MEMPHIS, TN (WMC) - A strong ridge of high pressure remains in control of the weather in the Southeastern U.S. and the Mid-South.

Warm and mainly dry air associated with the system allowed temperatures to exceed record limits Monday. The high temperature in Memphis reached 93 degrees breaking the previous record (91) for May 14 set back in 1988.

Records were also either tied or broken in Jonesboro, Arkansas; Tupelo, Mississippi; and Jackson, Tennessee.

More record heat is expected Tuesday afternoon as the hot and mainly dry pattern continues.

One exception Tuesday will be a slight chance of a few afternoon showers or storms developing. Gulf moisture is increasing and with the daytime heating, a few showers or storms can't be ruled out.

Rain chances will increase Tuesday night into Wednesday but this will be due to a very weak cold front and upper-level low moving into the area.

The front will not pass completely through the Mid-South but it should make its way to the Mississippi River, which will trigger scattered showers for much of the Mid-South Tuesday night through Wednesday.

The front is expected to then stall over the area and drift slightly north accompanied by a steady flow of Gulf moisture south of the front. This will keep rain and possibly a few thunderstorms in the area for much of the day Thursday into Thursday night.

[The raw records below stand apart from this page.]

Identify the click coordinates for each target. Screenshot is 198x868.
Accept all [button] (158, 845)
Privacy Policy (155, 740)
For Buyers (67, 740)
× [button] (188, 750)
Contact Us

The front will then continue lifting north which will allow warmer and drier air to filter in from the southwest. There will still be a slight chance of a few showers or storms Friday but most of the Mid-South will be warm, muggy, and mainly dry.

This, in turn, will push temperatures above average for the end of the week and the warm-up will continue into the weekend as highs climb back into the lower 90s and bringing the possibility of more record highs being tied or broken.  And that's the breakdown.